This is the first blog post in a new series that I will do for the blog looking at some of my favorite albums from different decades, genres, periods of music, etc. At the same time, I will attempt to pick albums which often get overlooked in the best of the decade lists, or best of all time lists, I guess just because some of my favorites will be all too obvious from each period, or theme I focus on.
Post One: The 1980’s
Yeah so I was born in the 80’s, the late-80’s if you must know and I am proud of it. And, although many people are quick to turn their noses up at the decade for its fashion, and for its politics, there was some great music produced and indeed some great albums.
So here are some of my favorites from the decade
The Clash – Sandinista – 1980
This album is an eclectic mix of all different styles, from hip-hop to new wave to reggae to dub. It has everything, and amazingly is a triple album, something that is quite ambitious for most music acts, let alone a punk band. The Clash was at their very best during this period both musically and stylistically and this album catches this fact in a big way.

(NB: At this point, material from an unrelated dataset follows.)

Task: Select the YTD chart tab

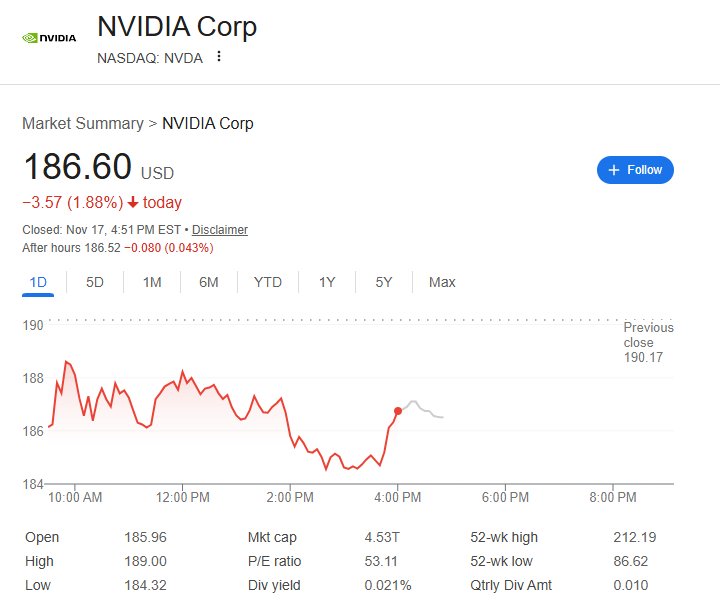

Key tracks – Hitsville UK, Lose This Skin, The Magnificent Seven.
The Jam – Sound Affects – 1980
This is pop art set to music and is also the moment where The Jam came full circle musically. There are funk influences emerging on this album, with Off the Wall a definite influence, while the Beatles homage is still there. This is The Jam’s Revolver, with Weller’s lyrics also exploring more the state of British society as Thatcher settled into no.9.
Key tracks – Pretty Green, Set The House Ablaze, Start.
Queen – Hot Space – 1982
This album has been panned by everyone, while the surviving members of Queen paint it as being a blip on their radar and a “Freddie creation” mainly. It is this universal hatred of an album that explores disco, funk and new wave which makes me like it even more. In comparison to some of Queen’s other 80’s releases which to me are quite dull in places, this album stacks up and is definitely of its time. Hot Space also happens to be the one genuine Queen album you can really dance to. To be fair, I have never quite understood why it is so hated as an album.
Key tracks – Staying Power, Back Chat, Cool Cat.
Dexys Midnight Runners – Searching for the Young Soul Rebels – 1982
Soul had begun to go out of fashion by the 80’s and in the States, it was meshing into modern R&B with mixed results. Here though, the Dexys produce a raw sounding, proper soul record complete with a full horn section and some thumping rhythms.
Key tracks – Burn it Down, The Teams That Meet in Caffs, Seven Days Too Long.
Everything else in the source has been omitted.